I have taken my GPS when snomobiling, but we are in an area with a lot of existing roads and trails that are well marked. The GPS did little for me there as I knew where I was at all times anyway.
I have seen the Garmin Vistas with the topo maps put into them and am amazed at the amount of detail. Having 24MB memory allows for that. The Garmins are also a little smaller than my Magellan.
FWIW - I plan on keeping my GPS until it breaks or gets lost. Then I will buy whatever is the neatest thing at that point. Like all electronics technology it gets cheaper as things advance. There is probably no compelling reason for you to upgrade yet, but if you have a chance, play with one of the GPS with a good map in it.
When I used the GPS III they did have the error induction. I was still able to get within 20 yards of somebody elses elk in heavy timber using their coordinates so I could pack it out for them.
Since they removed the error induction we have sat around camp arguing over a couple feet and whose GPS was more "accurate". All of them that recognize enough simultaneous channels to do elevation are good within a few feet.
One time I did take out my GPS during a white-out while sledding.
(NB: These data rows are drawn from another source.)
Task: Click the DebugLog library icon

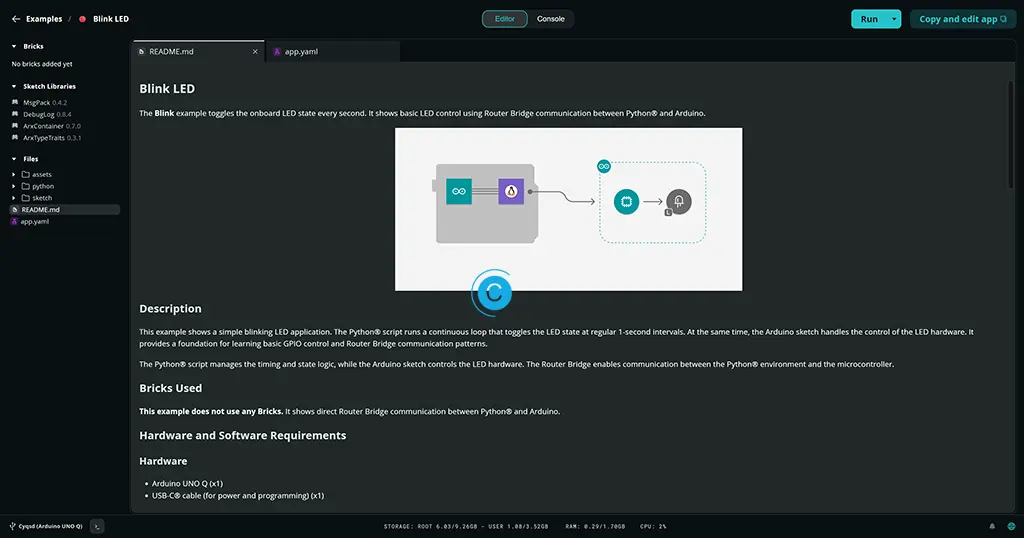Action: [15, 114]
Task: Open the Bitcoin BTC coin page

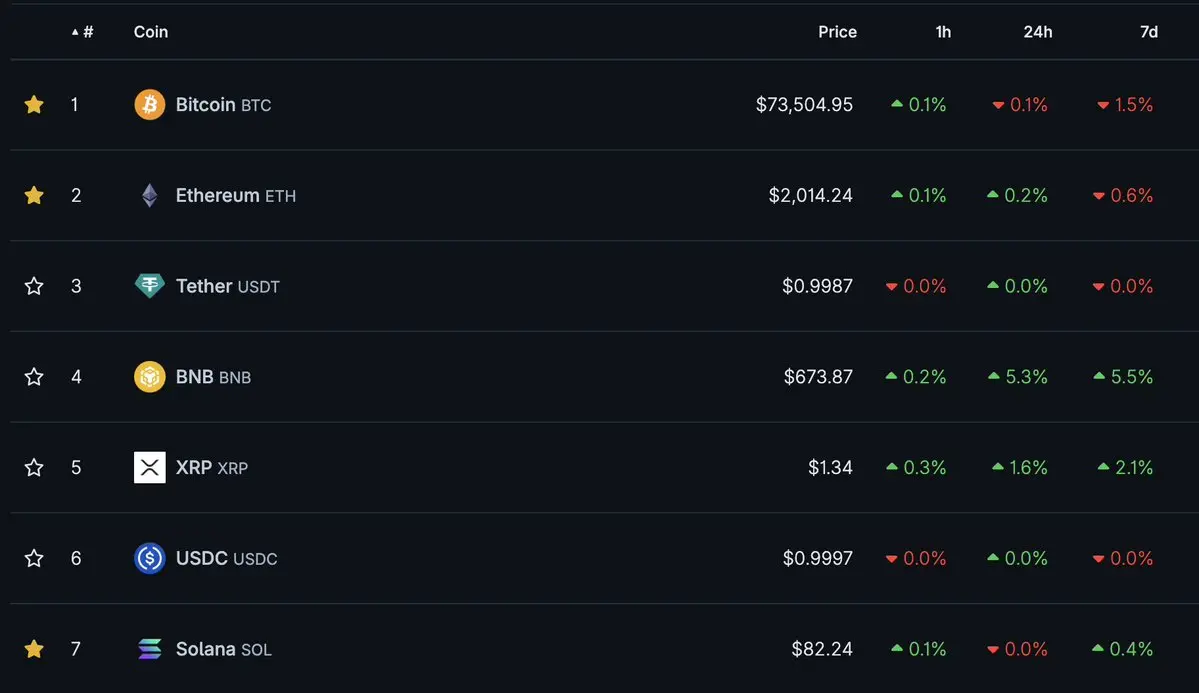Action: pyautogui.click(x=223, y=104)
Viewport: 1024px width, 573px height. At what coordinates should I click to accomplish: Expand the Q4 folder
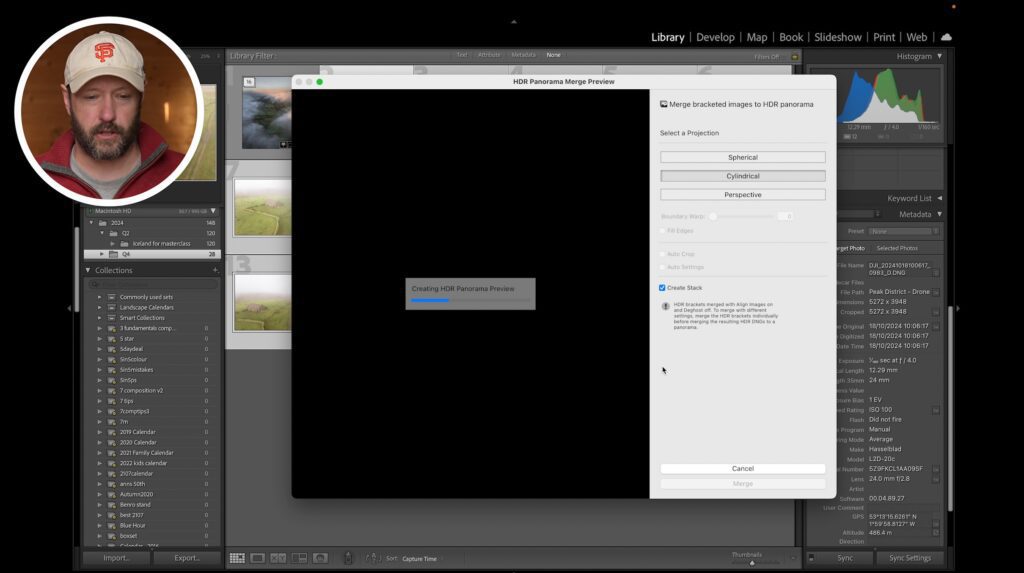[x=102, y=254]
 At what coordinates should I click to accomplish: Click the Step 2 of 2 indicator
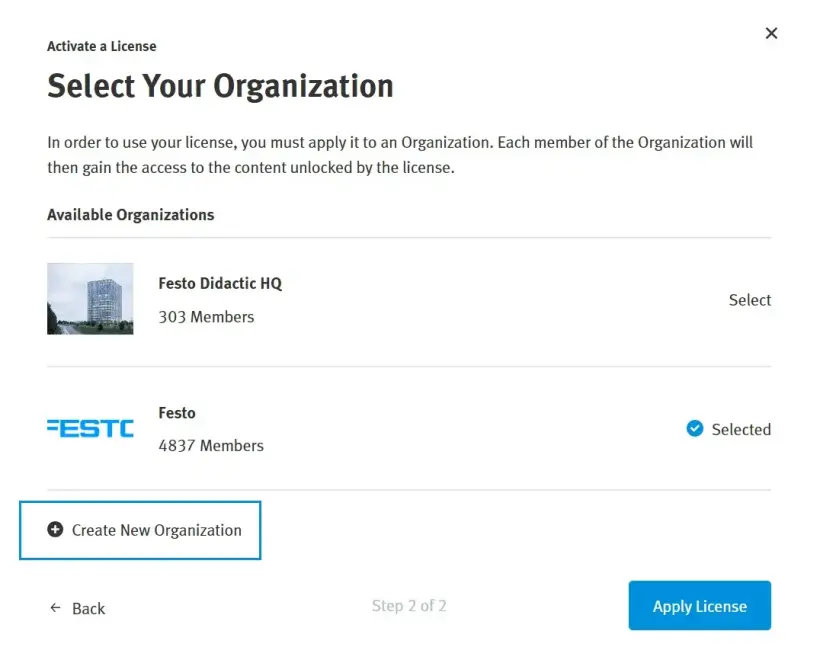coord(409,606)
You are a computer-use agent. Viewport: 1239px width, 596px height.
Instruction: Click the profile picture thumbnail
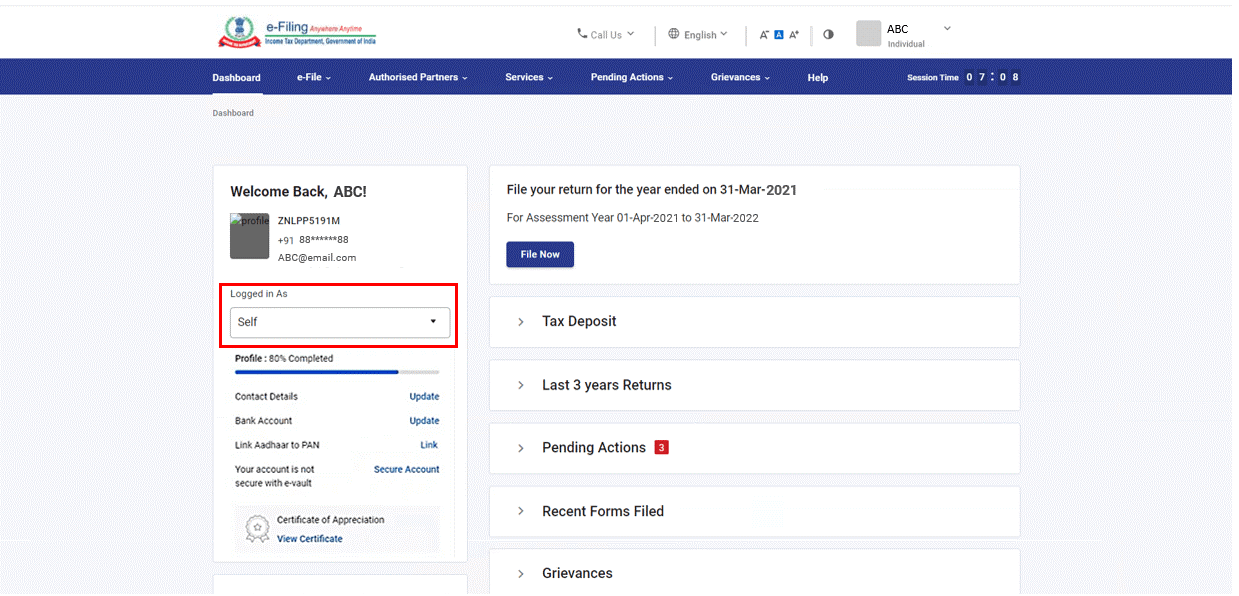249,236
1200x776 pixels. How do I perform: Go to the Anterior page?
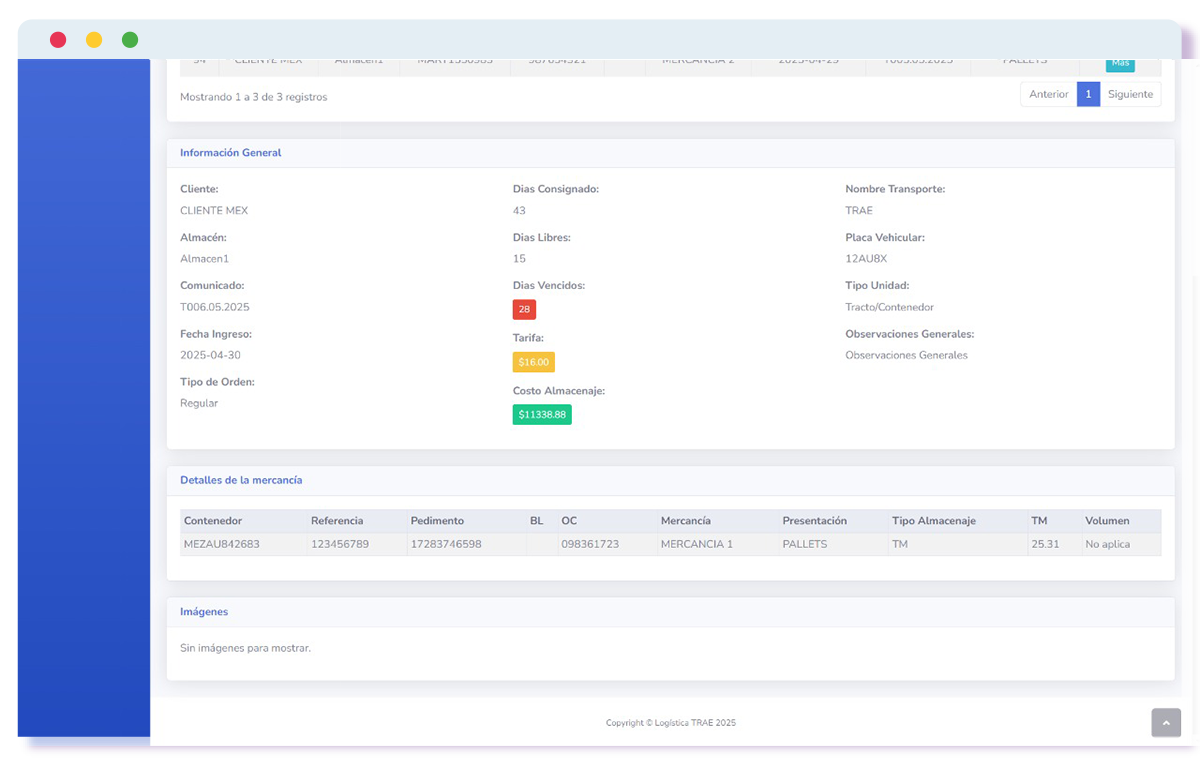click(1048, 94)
Found out the open meadow I thought I was on was actually a reservoir I had fished on a couple summers before. The map feature is pretty neat.
I have seen and liked the Garmin etrex vistas. I would like to see the Magellan Meridian. They can be configured with 32MB RAM and a color screen.
Thanks for the helpfull review!
Was the accuracy on GPS's still being screwed with back then when you were up here? I can't remember, but it was around then that the quit scrambling them so bad... mine will keep me within 15 feet or so of a foot trail NOW! Way better than before that!
I remember getting back from a trip the day they allowed them to be more accurate, THAT TRIP I sure could have used the extra accuracy, oh well, even though it was practically useless to help keep me on this basically hidden foot trail in the deep nasty crap, it wasn't life or death... just hundreds of yards of Devils Club over my head... that sucked. Never did find the trail again, although I'm sure I crossed it several times, too growed over everywhere.
I'll see if I can't find someone with a map on one to play with, it sounds like a big bonus indeed.
Some of the trails up here in winter time are just dogsled trails and tracks accross lakes and swamps, they just run for miles and miles with snomobile track running every which way, you can get all turned around real easy if you don't pay real close attention. Most of the time, like you, I'm around well known trail and road systems and the GPS isn't even turned on.
The base map in my GPSIII is pretty basic, unless you want to use it in the city or near MAIN roads and rivers, up here they didn't put much effort into the "offroad" trail systems. [img]images/icons/grin.gif[/img] The topos would be nice!